## Task prompt
When you reproduce these records, keep every word exactly and drop the images.

## Data in this exercise
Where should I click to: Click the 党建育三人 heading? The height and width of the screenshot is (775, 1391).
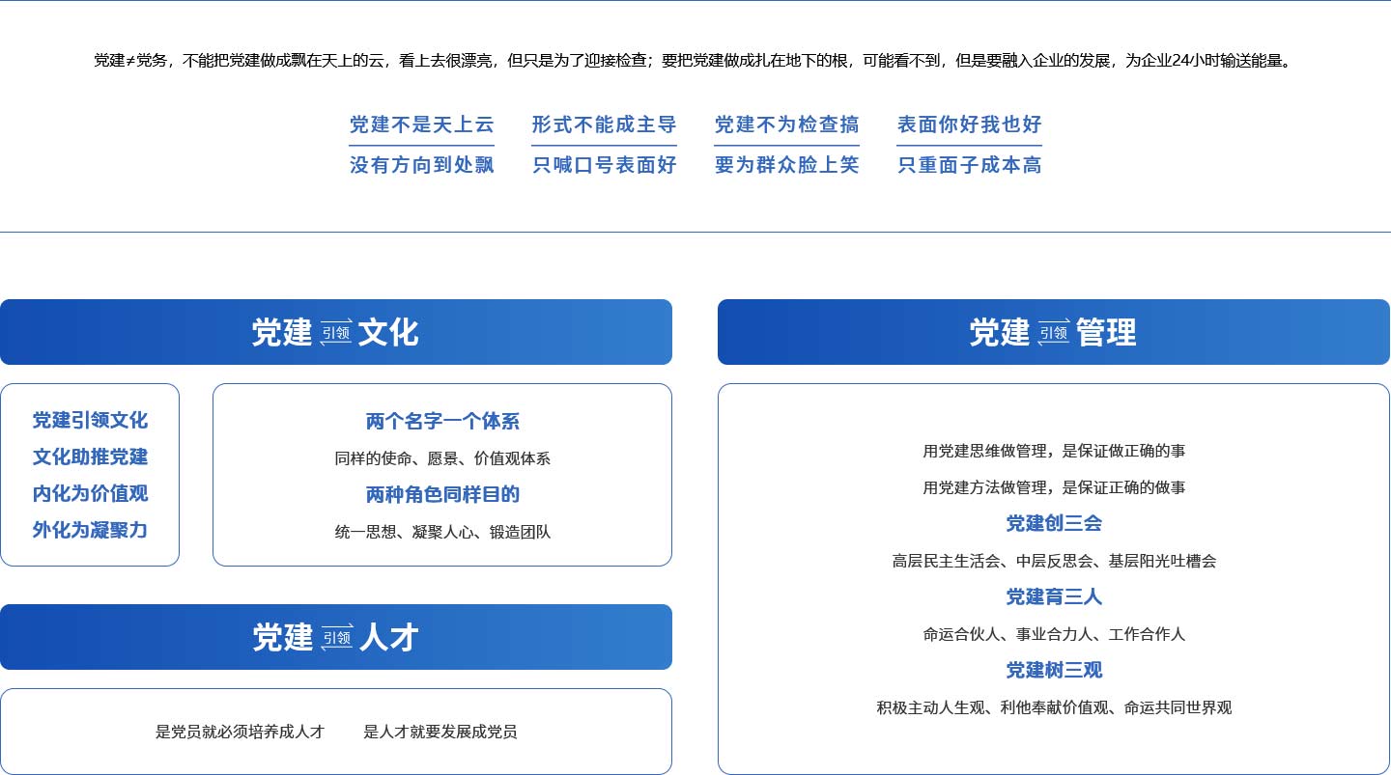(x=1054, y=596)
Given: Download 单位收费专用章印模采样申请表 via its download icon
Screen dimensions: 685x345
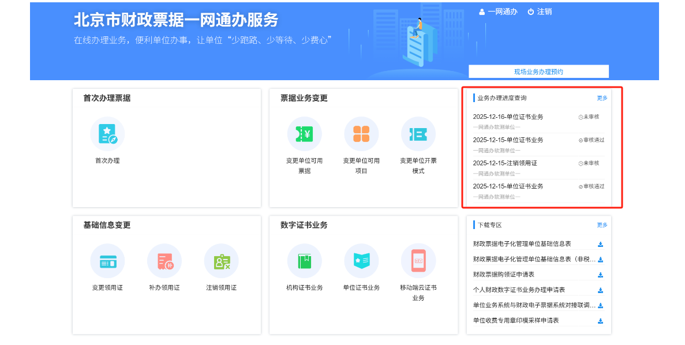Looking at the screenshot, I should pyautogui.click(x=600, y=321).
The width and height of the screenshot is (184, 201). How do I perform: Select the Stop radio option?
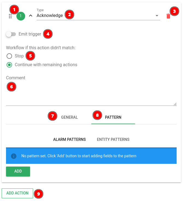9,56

## Reply
Where should I click to: Click the 党建育三人 heading? The height and width of the screenshot is (775, 1391).
(x=1054, y=596)
Given: Download 单位收费专用章印模采样申请表 via its download icon
Screen dimensions: 685x345
Looking at the screenshot, I should pyautogui.click(x=600, y=321).
The width and height of the screenshot is (184, 201). How do I perform: Select the Stop radio option?
9,56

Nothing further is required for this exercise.